ところが日本にこのソフトパワー論が輸入されると、軍事力(防衛力)や経済力との関係や、また対テロ的な要素は希薄になる。単に海外からの観光客獲得のための景気対策の側面が色濃くでたものになる。ただ本当にクールジャパン戦略が、海外の観光客や、あるいは日本文化の理解を促進することになるならまだよかったのだが、実際はかなり異なる展開になった。

例えばインバウンド需要の大半は、アベノミクス以降の円安傾向の定着が大きく貢献しているだろう。2012年には訪日外国人旅行者数は836万人だったのが、コロナ禍前の19年には3188万人まで3.8倍に大きく拡大した。その期間中の為替レートの推移を、対ドルでみると民主党政権下は70円台後半であった。それが19年には平均すると109円台の円安水準で推移した。対ドルだけでなく主要通貨でみても円安傾向にあり、これがインバウンド需要の急増を生み出したことは明白だろう。訪日外国人旅行客の3割を占めていた中国からの旅行客もまたドルと緩やかに中国通貨の元の価値が連動していたので、やはり円安の恩恵をうけていたのと、他のアジア圏からの外国人同様に航空運賃が割安になったこと、ビザの取得が容易になったことも激増の背景にあっただろう。もちろん日本への関心が高いことはいえるが、だがそこにクールジャパン戦略がどう貢献したのか、まったくわからない。

ところでクールジャパン機構の役割はまさにクールジャパン戦略そのものである。
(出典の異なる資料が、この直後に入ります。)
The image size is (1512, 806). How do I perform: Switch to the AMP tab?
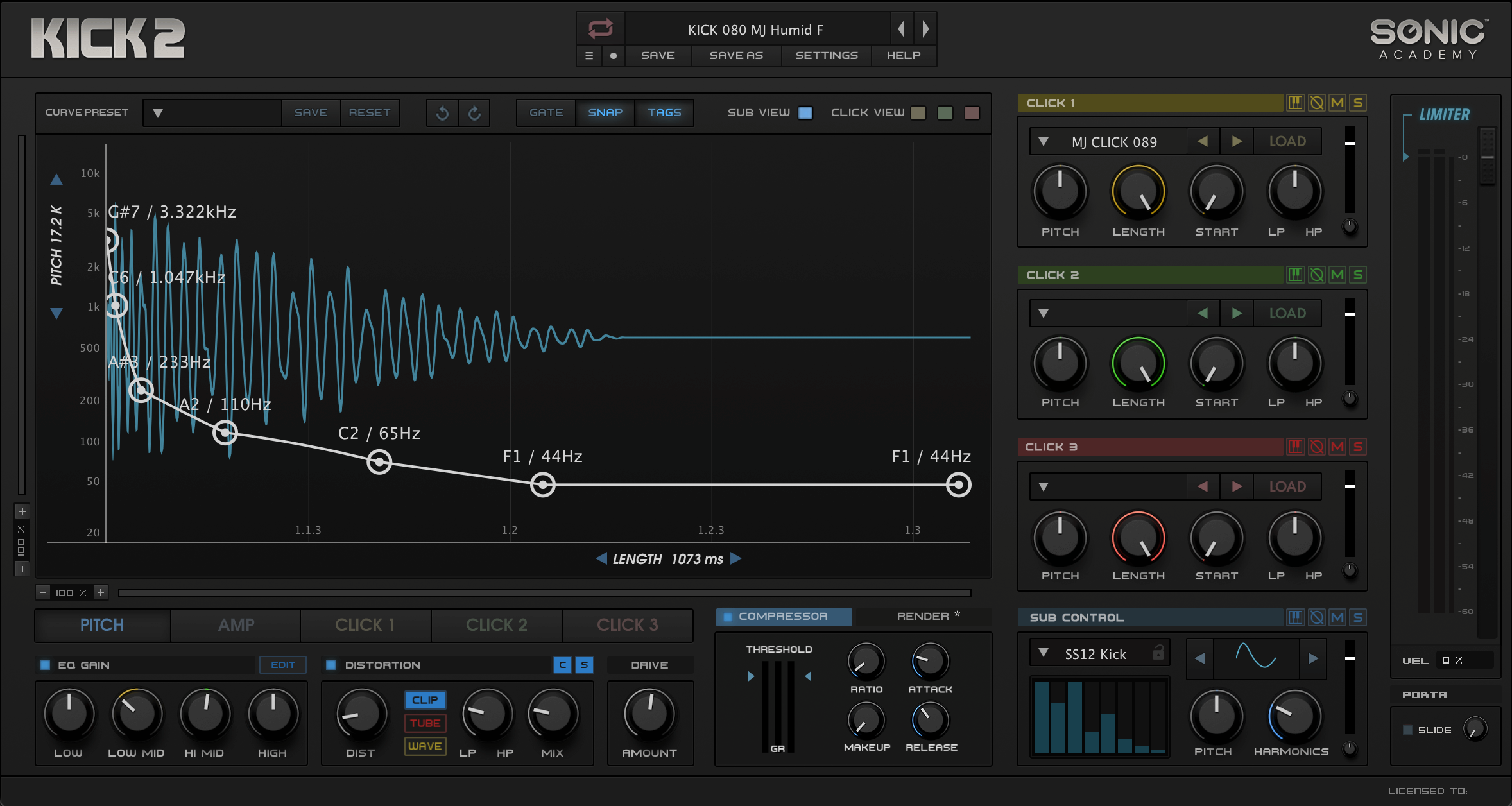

ただし先に述べたように、日本政府が防衛力や経済力と連動させて積極的に文化戦略を展開するというものではない。出資金の規模はでかいわりには、日本国内でも海外でもその活動を知る人は少ない。クールジャパン機構は一応、海外での新規企業に投資して、そこで日本への関心を誘発する事業を支援し、日本国内への観光客増(インバウンド効果)や、また日本の観光客が海外にでていく契機(アウトバウンド効果)を作ることを目指している。

例えば、ベトナムの日本食材の流通基盤を構築するとされる現地法人に対してクールジャパン機構は出資を決めている。またマレーシアなどアジア各国で日本文化を宣伝する展示を企画している。だが、これらがどう日本への経済刺激や文化理解に貢献しているかはまったくわからない。